Anders - It stays in the south. So, the north gets colder, the south gets warmer, and the sea level changes because at the moment, the sea level in the north Atlantic is a bit lower than it should be because of the Atlantic overturning. Once you stop the circulation, the sea level comes up quite rapidly in the north. It'll be up to 1 metre of sea level rise.

Chris - This is theoretical obviously, isn't it? Is there any evidence to support this actually happening at the moment?

安德斯-目前,我们看到一个轻微的下降of the Atlantic overturning circulation.

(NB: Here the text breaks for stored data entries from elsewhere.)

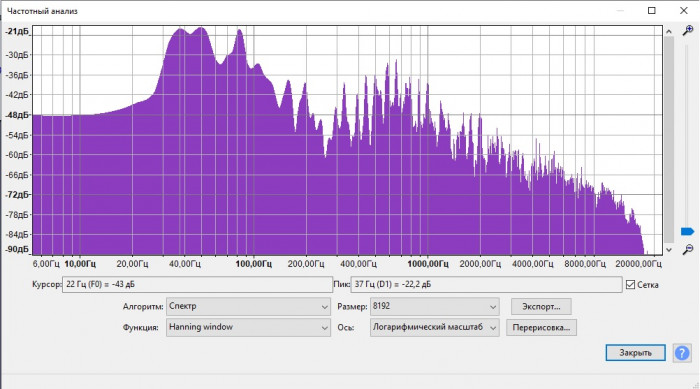Image resolution: width=700 pixels, height=389 pixels.
Task: Click the Экспорт... button
Action: click(541, 307)
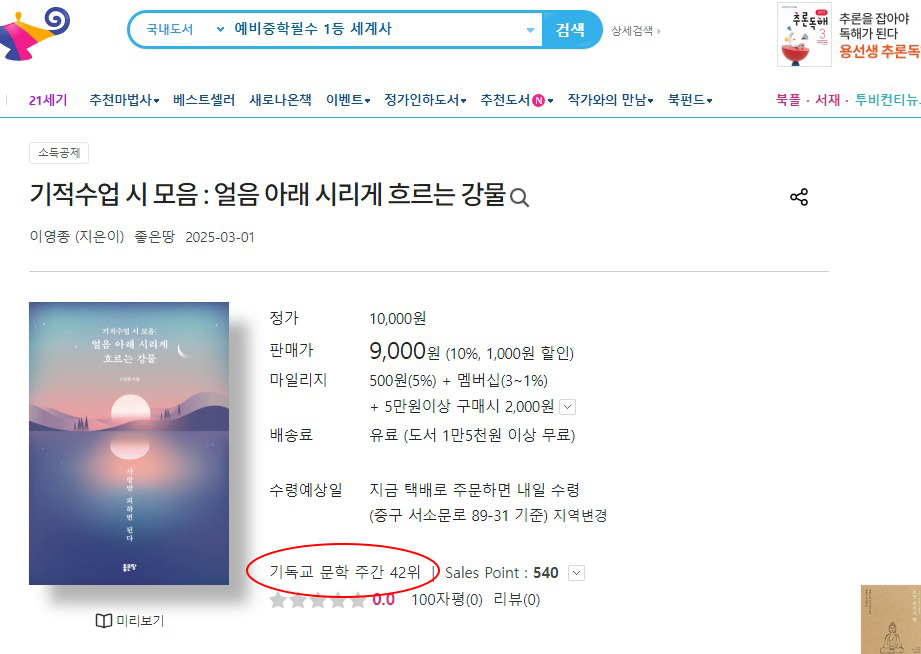Image resolution: width=921 pixels, height=654 pixels.
Task: Click the magnifier icon after the book title
Action: [x=519, y=198]

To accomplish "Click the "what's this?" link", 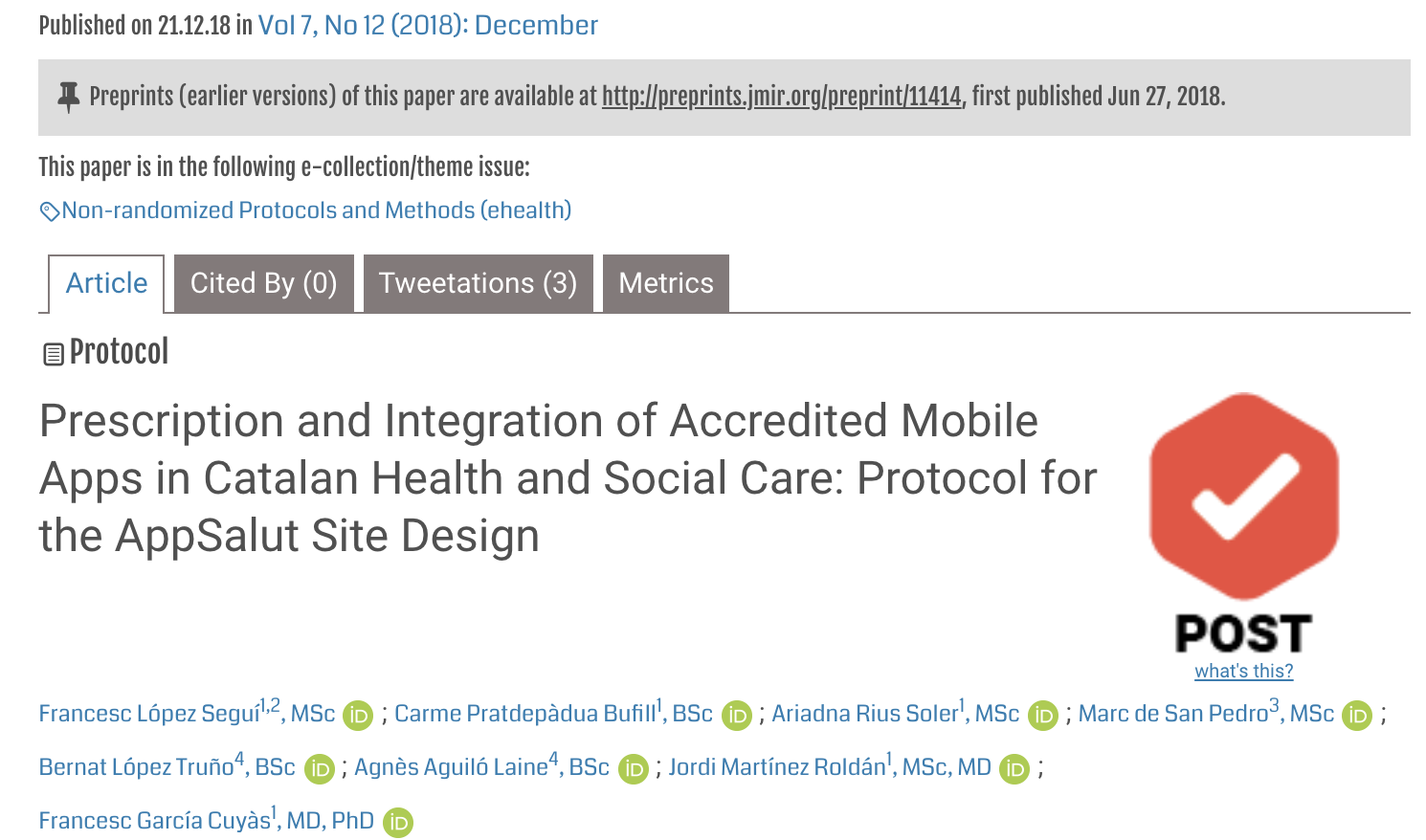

We see this from observations. There have been recent publications showing this again. For the future, we can expect further reduction in the Atlantic overturning, simply because we understand the physics. So, if we trust in physics then we can trust in the fact that the Atlantic overturning is soon going to reduce if the planet is warming.

Chris - What about also the loss of ice because we're adding, when you melt ice, a lot of freshwater to the existing salty water? That must also change the density. So, does that have an additional effect on currents like the overturning circulation?

Anders - If you add melt water for example from Greenland then you freshen the water and you make it less dense in the north. What you can get is actually an abrupt change of the circulation and thereby, an abrupt change in the temperatures of the north.

克里斯-如果我们推断这个在全球范围内,be the implications for us as humankind, our ability to feed ourselves, our ability to catch fish and so on?

安德斯-大西洋推翻相当a unique circulation on the planet. We have other big ocean currents but none of them is driven by this kind of extraordinary density difference that we find in the Atlantic. That's why we don't have to fear abrupt changes in ocean currents. Apart from the north Atlantic which however would be a dramatic change, not just for the United Kingdom or for northern Europe, but for the entire planet because the monsoon systems far away, for example, in India and China are linked to this temperature difference in the north Atlantic. And this will actually affect our ability to feed the population of the earth. For example in India, if you reduced the monsoon system by just 10 per cent as we've seen this in the past, you'll already get famine and a lot of problems economically. So changing something as big as the ocean currents is changing a lot and humans have to adapt to change, and if it's too quick, it might be difficult.

Chris - Is this an inevitability? Is there anything we can do about this?

Anders - The warmer we make our planet, the higher the risk of an Atlantic overturning collapse. What we can do is obvious. We can reduce the emission of carbon dioxide into the atmosphere. There are other methods around that are called geo-engineering, but they don't reverse what we've done with our climate. They just add another complication to the problem.